### SHORT TASK 1
Reproduce verbatim the portion of the passage on the Yoruba language starting at "Yoruba (native name: Èdè" and ending at "and cultural traditions.".
### SHORT TASK 2
For each statement below, decide whether the passage on the Yoruba language supports it. Answer yes or no, and quote the words of the passage that settle it.
(a) Yoruba is one of Nigeria's three major official languages, together with Igbo and Hausa.
(b) Yoruba has four phonemic tones.
(c) The mid tone in Yoruba is marked with an accent in writing.
### SHORT TASK 3
Summarize the passage on the Yoruba language in two sentences.

start ARTICLE

Yoruba-TTS-Dataset

Language

Yoruba (native name: Èdè Yorùbá) is a Niger-Congo language of the Volta-Niger branch, spoken primarily in southwestern Nigeria and parts of Benin and Togo. It is one of the three major official languages of Nigeria alongside Igbo and Hausa. Yoruba is also historically represented across the African diaspora, particularly in Brazil, Cuba, Trinidad, and other parts of the Americas, where its influence has been preserved through religious and cultural traditions.

Yoruba is spoken by an estimated 40 to 50 million people as a first language, with many more speaking it as a second language. It is the native language of the Yoruba people, one of the largest ethnic groups in Africa, concentrated in the states of Lagos, Ogun, Oyo, Osun, Ondo, Ekiti, Kwara, and Kogi in Nigeria, as well as in parts of Benin (Republic of) and Togo. Yoruba enjoys a strong literary tradition, vibrant oral heritage, and is the medium of instruction in early education in Yoruba-speaking areas of Nigeria.

Yoruba is a tonal language, with three phonemic tones — high (´), mid (unmarked), and low (`) — that distinguish meaning at the lexical and grammatical levels. This tonal structure is a defining feature of the language and is systematically represented in the standard orthography.

end ARTICLE
start DATA BLOCK

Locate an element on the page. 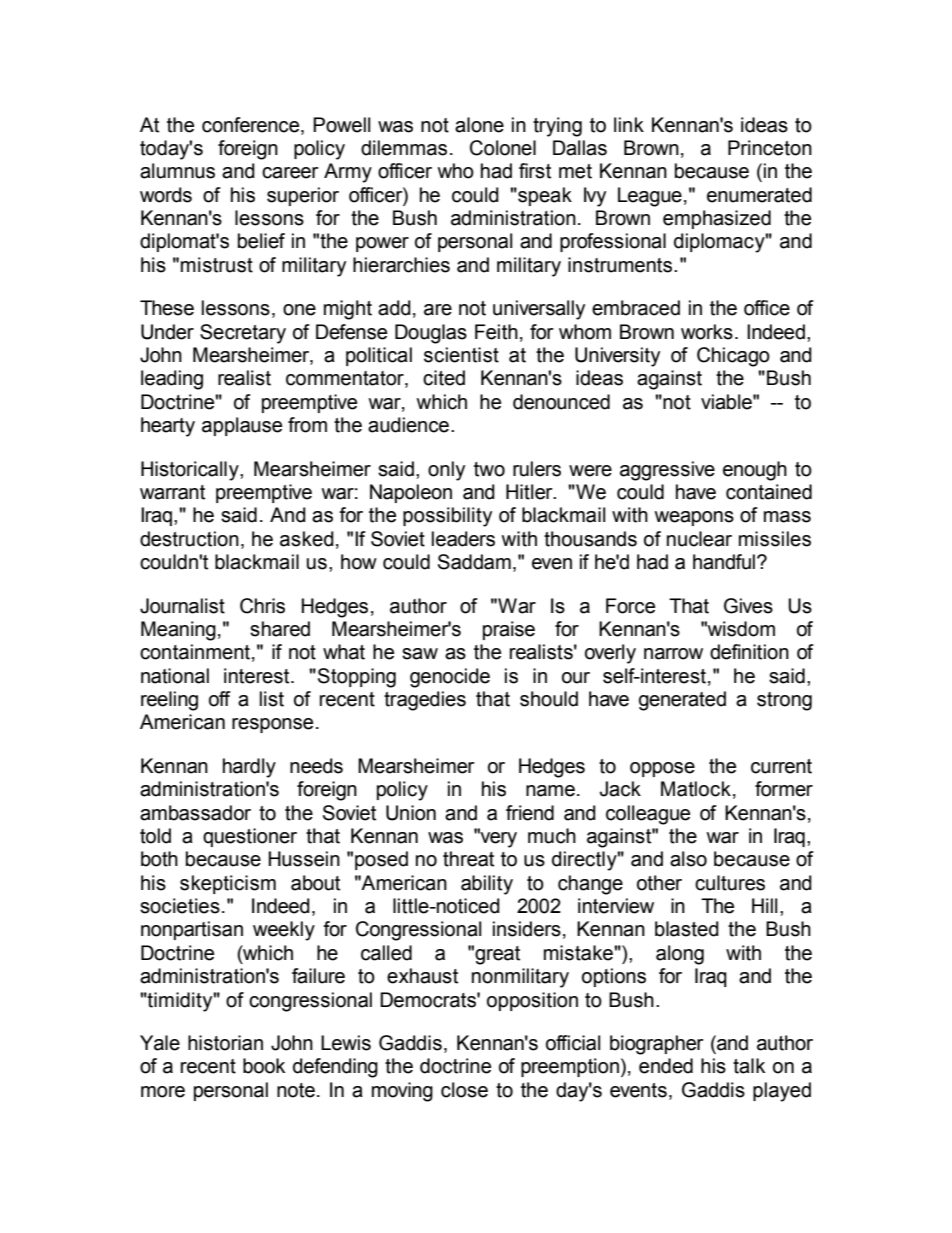  conference is located at coordinates (252, 125).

end DATA BLOCK

### WRITTEN REPLY 1
Yoruba (native name: Èdè Yorùbá) is a Niger-Congo language of the Volta-Niger branch, spoken primarily in southwestern Nigeria and parts of Benin and Togo. It is one of the three major official languages of Nigeria alongside Igbo and Hausa. Yoruba is also historically represented across the African diaspora, particularly in Brazil, Cuba, Trinidad, and other parts of the Americas, where its influence has been preserved through religious and cultural traditions.

### WRITTEN REPLY 2
(a) Yes: "It is one of the three major official languages of Nigeria alongside Igbo and Hausa."
(b) No: "Yoruba is a tonal language, with three phonemic tones"
(c) No: "mid (unmarked)"

### WRITTEN REPLY 3
Yoruba is a Niger-Congo language spoken mainly in southwestern Nigeria and parts of Benin and Togo by an estimated 40 to 50 million first-language speakers, and it is one of Nigeria's three major official languages. It is a tonal language with three phonemic tones that distinguish meaning and are systematically represented in its standard orthography.